Cohorting based on nasal methicillin-resistant Staphylococcus aureus status: an opportunity to share more than a room.
Am J Infect Control. 2013 May;41(5):401-4
Authors: Kabbani D, Weir SK, Berg G, Chien GC, Strymish J, Gupta K
BACKGROUND: Hospital roommates are cohorted with similarly colonized patients to decrease methicillin-resistant Staphylococcus aureus (MRSA) transmission risk. However, little is known about differences in S aureus nasal and extranasal carriage between hospital roommates who are in MRSA or non-MRSA designated rooms.
METHODS: Patients sharing hospital rooms were cultured for S aureus in the nose, throat, and other body sites. Differences in S aureus methicillin and mupirocin susceptibility and USA300 type were evaluated.
RESULTS: Eighty-two patients comprising 48 roommate pairs were studied. Among 6 roommate pairs in MRSA rooms, 3 (50%) had differences in carriage based on having methicillin-susceptible S aureus at an extranasal body site. In non-MRSA rooms, 19 (45%) roommate pairs had differences in S aureus carriage. Extranasal colonization was significantly associated with discordance between roommates, P < .001. Antibiotic exposure, ward type, and the duration of room sharing were not associated with discordance.
CONCLUSION: Patients have almost a 50% chance of having differences in S aureus colonization compared with their hospital roommate, even in MRSA-designated rooms. Cohorting by MRSA status at the time of admission may not be as effective a control strategy as horizontal measures that do not rely on known colonization with S aureus or other pathogens.

### Input data:
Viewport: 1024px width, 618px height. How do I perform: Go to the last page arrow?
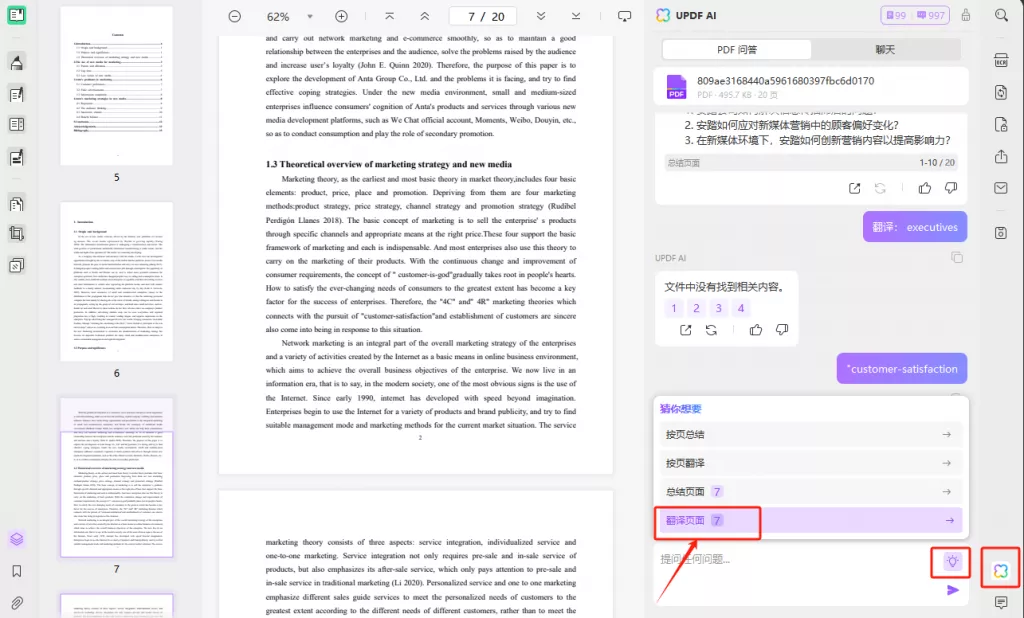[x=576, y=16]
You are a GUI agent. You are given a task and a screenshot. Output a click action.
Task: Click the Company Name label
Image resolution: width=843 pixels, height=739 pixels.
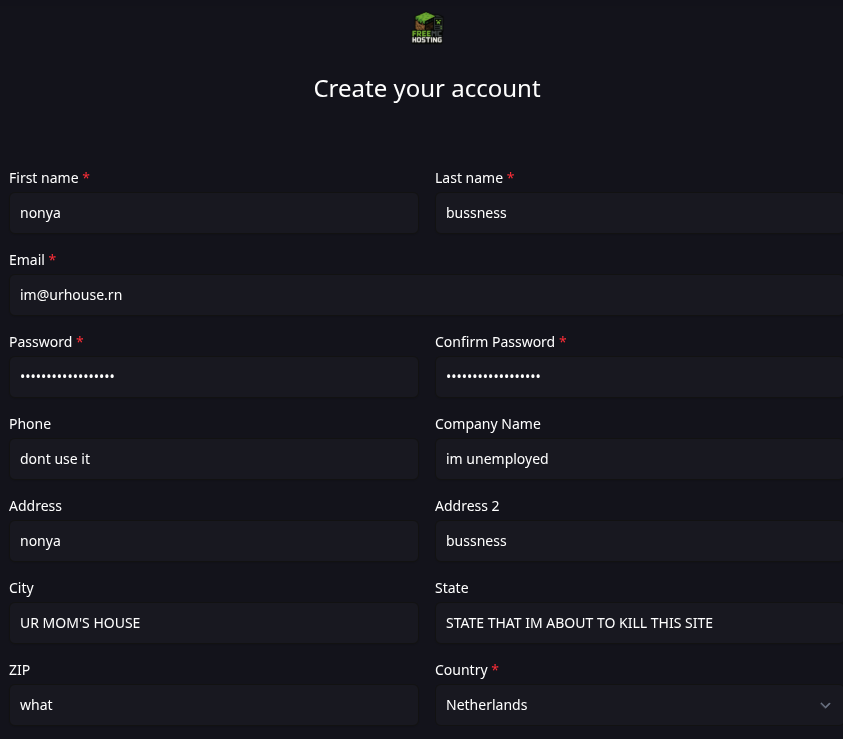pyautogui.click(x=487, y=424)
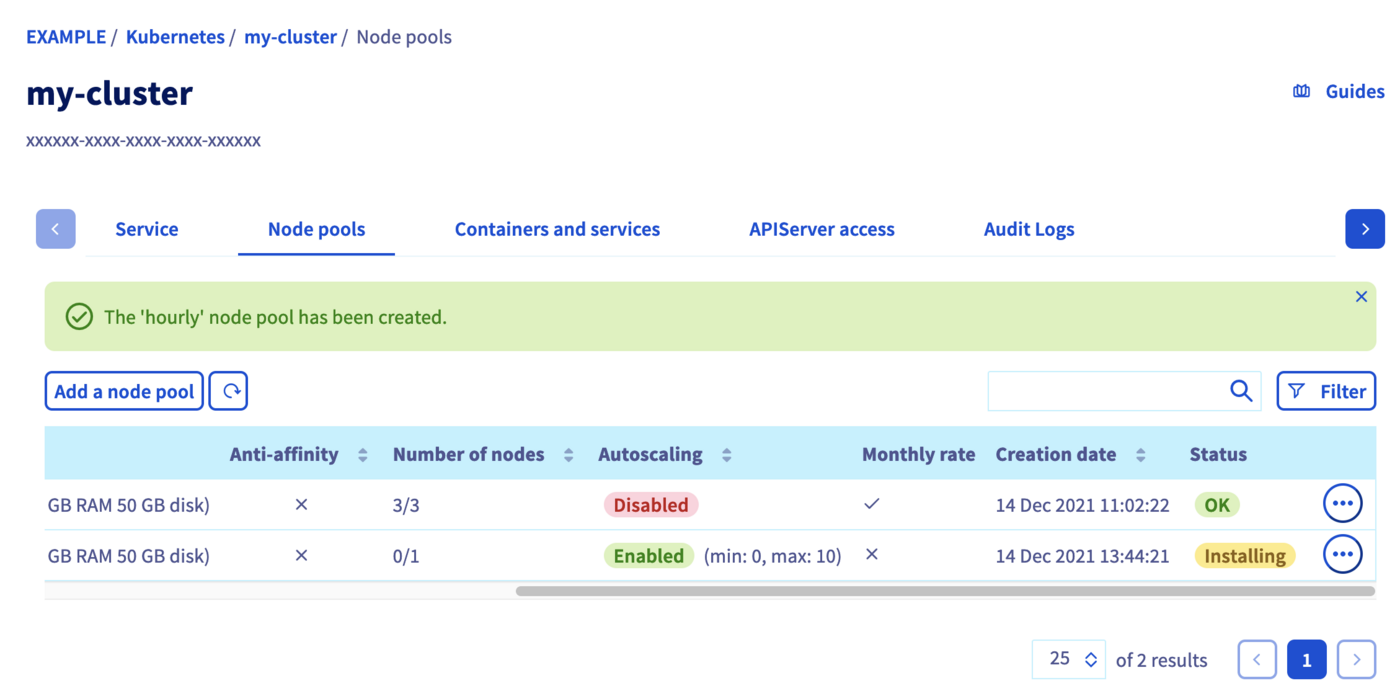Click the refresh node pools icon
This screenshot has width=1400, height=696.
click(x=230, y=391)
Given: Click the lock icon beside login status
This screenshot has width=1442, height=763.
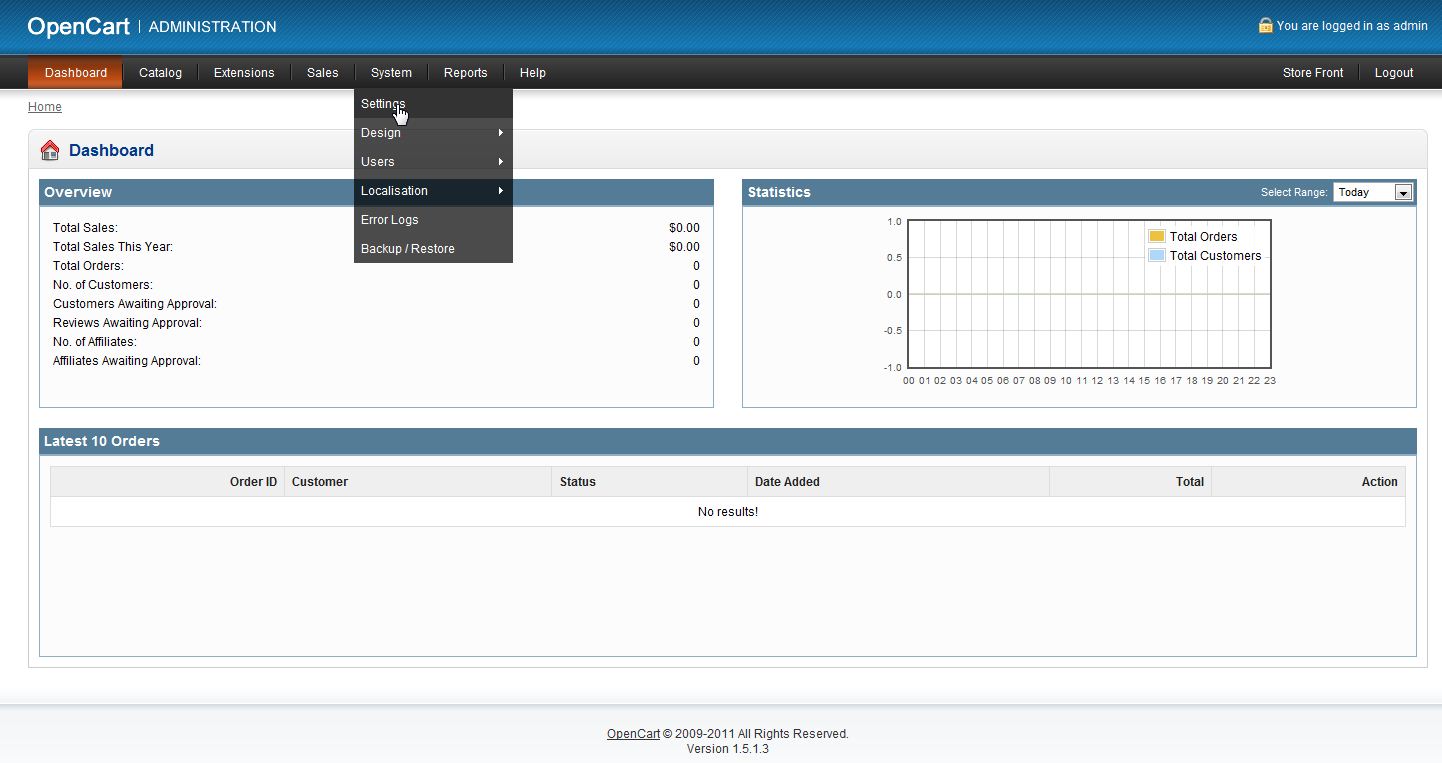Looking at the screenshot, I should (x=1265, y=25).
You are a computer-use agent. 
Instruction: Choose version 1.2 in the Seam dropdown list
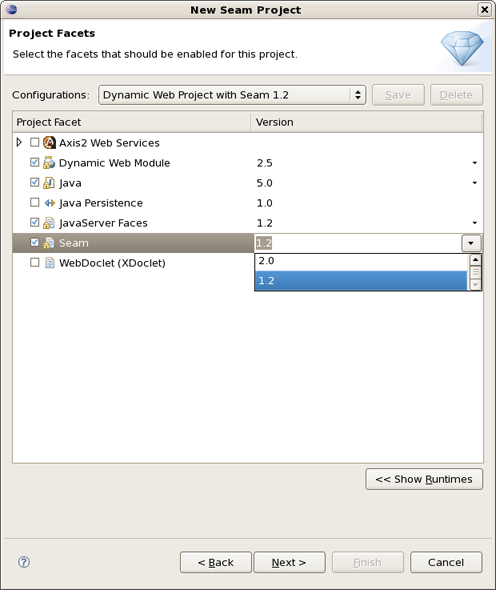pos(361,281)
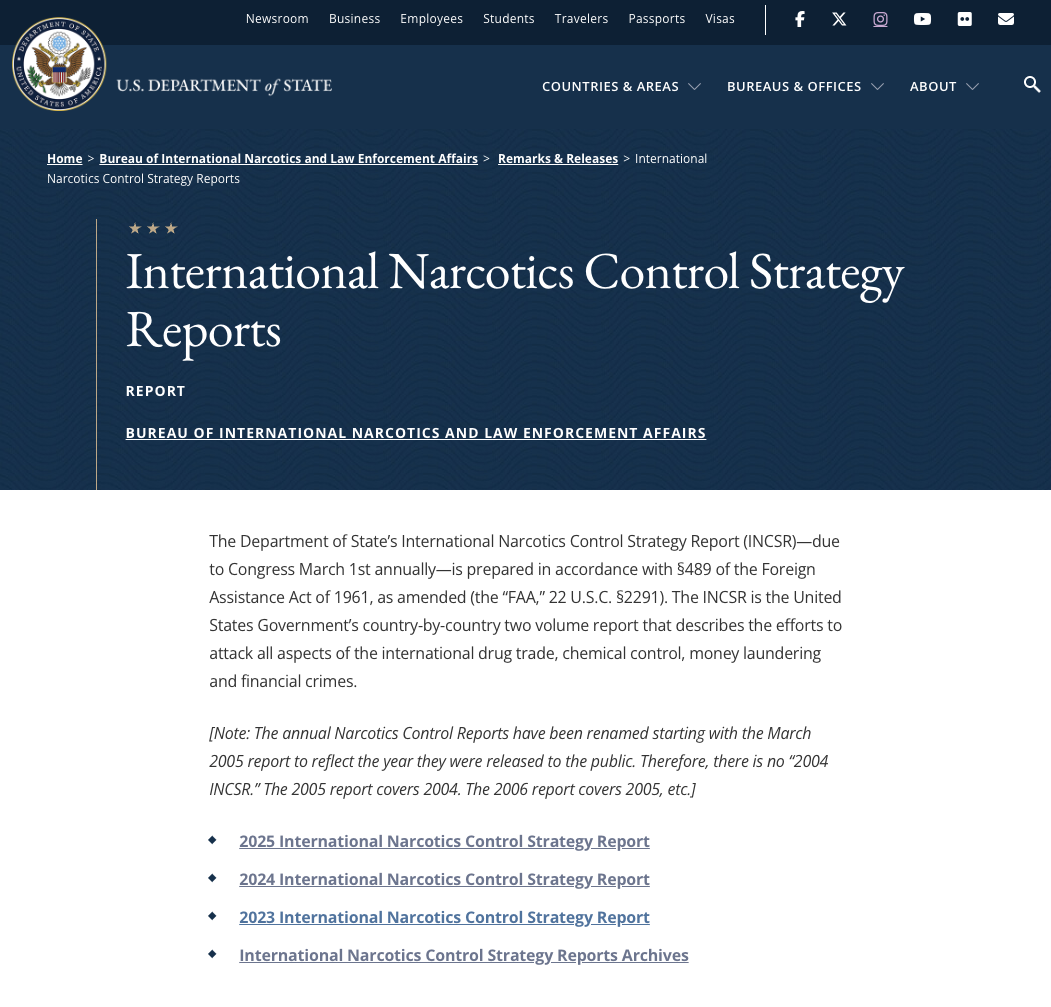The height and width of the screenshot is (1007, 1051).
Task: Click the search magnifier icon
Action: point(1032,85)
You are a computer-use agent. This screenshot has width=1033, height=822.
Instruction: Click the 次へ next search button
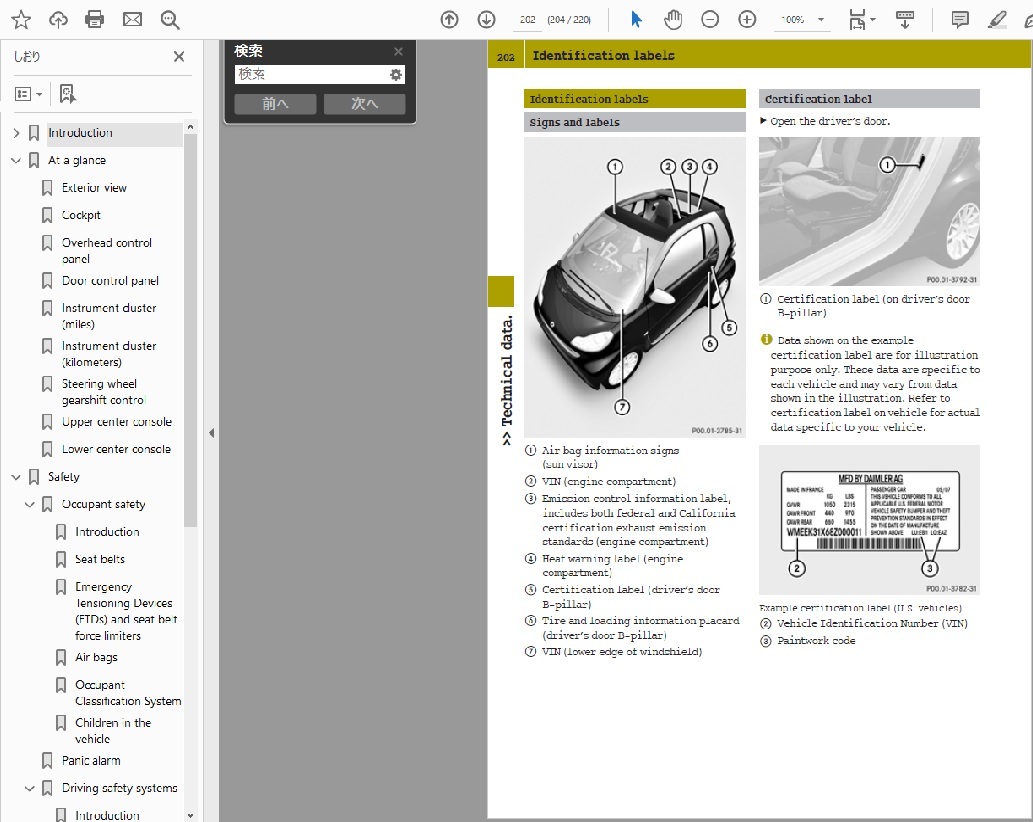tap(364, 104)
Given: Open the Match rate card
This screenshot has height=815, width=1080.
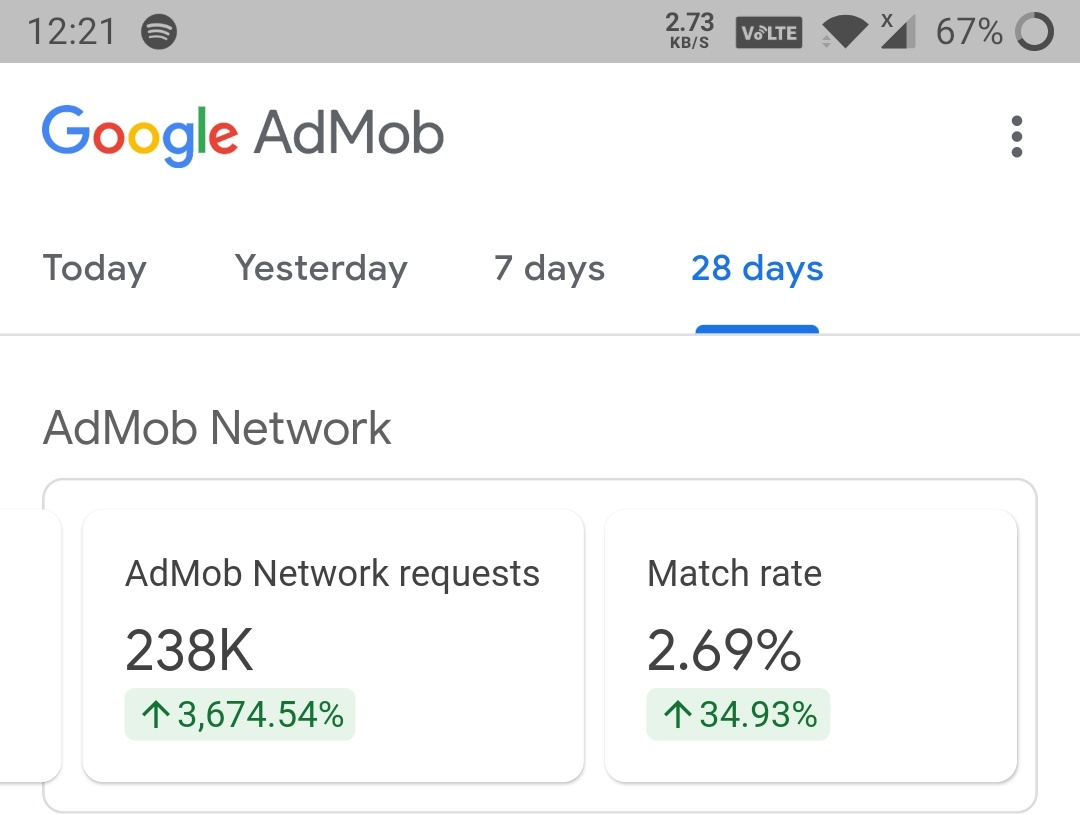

### Work item:
According to the abstract on MRSA cohorting, what was significantly associated with discordance between roommates?

### Task answer:
Extranasal colonization was significantly associated with discordance between roommates (P < .001).